▶ [YOUR GOAL] Below are some records. Write out the lines from the one containing "At what coordinates" to the last line, word for word, leaving out pictures.

________________________

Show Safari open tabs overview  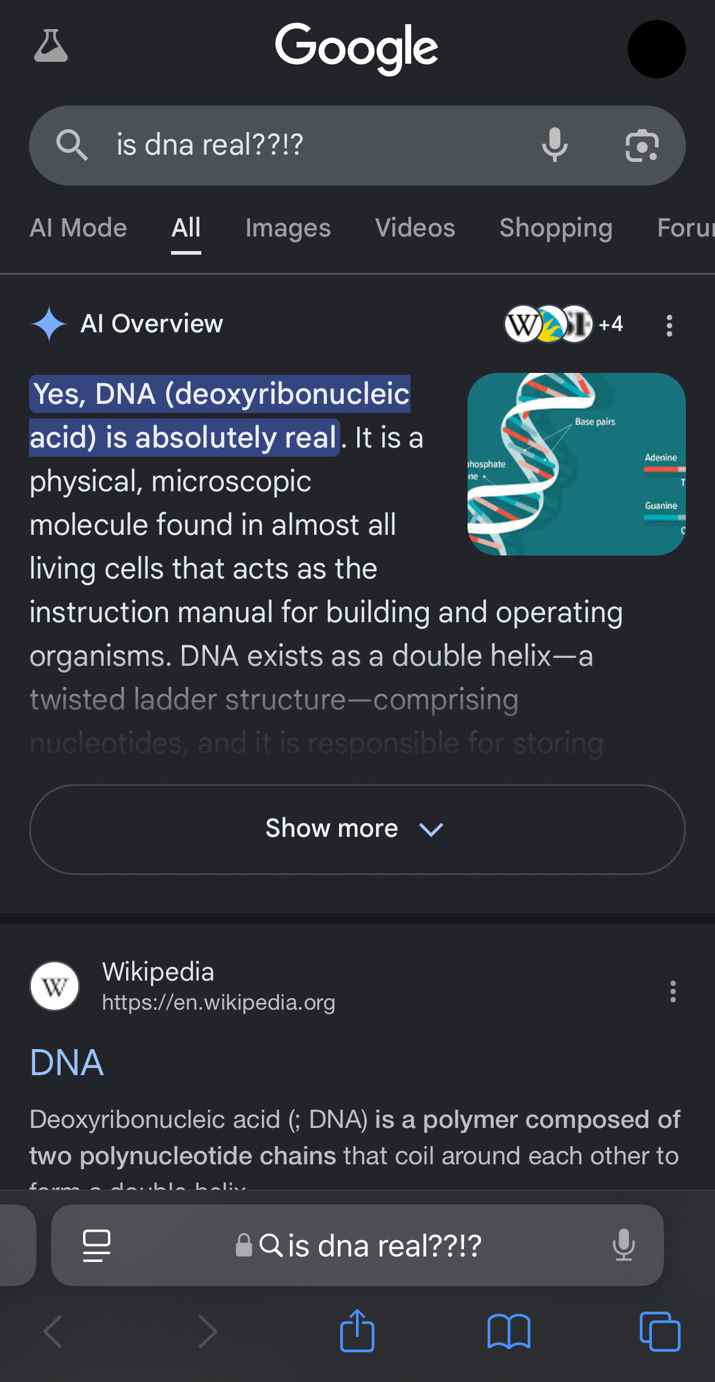(660, 1331)

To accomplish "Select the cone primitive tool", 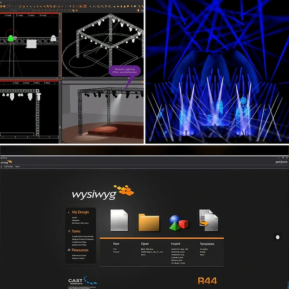I will pyautogui.click(x=125, y=7).
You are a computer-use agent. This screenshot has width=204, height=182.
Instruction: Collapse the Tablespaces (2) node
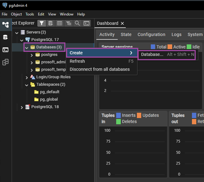tap(27, 85)
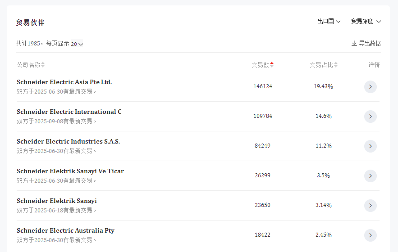Sort by 公司名称 column arrows
The height and width of the screenshot is (252, 398).
(x=43, y=65)
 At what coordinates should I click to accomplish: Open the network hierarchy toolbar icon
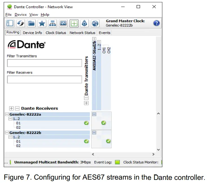[x=52, y=23]
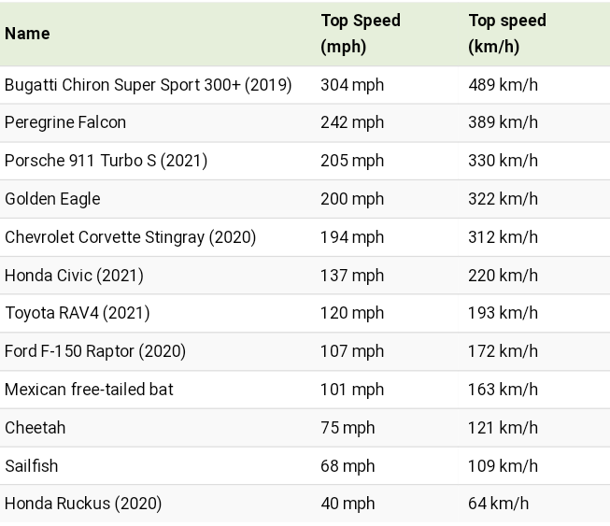Select the Sailfish name cell
This screenshot has height=526, width=610.
pos(32,465)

________________________

▶ [EXERCISE OUTPUT]
 At what coordinates should I click to accomplish: Open the network hierarchy toolbar icon
[x=52, y=23]
Select the Sailfish name cell
This screenshot has height=526, width=610.
pos(32,465)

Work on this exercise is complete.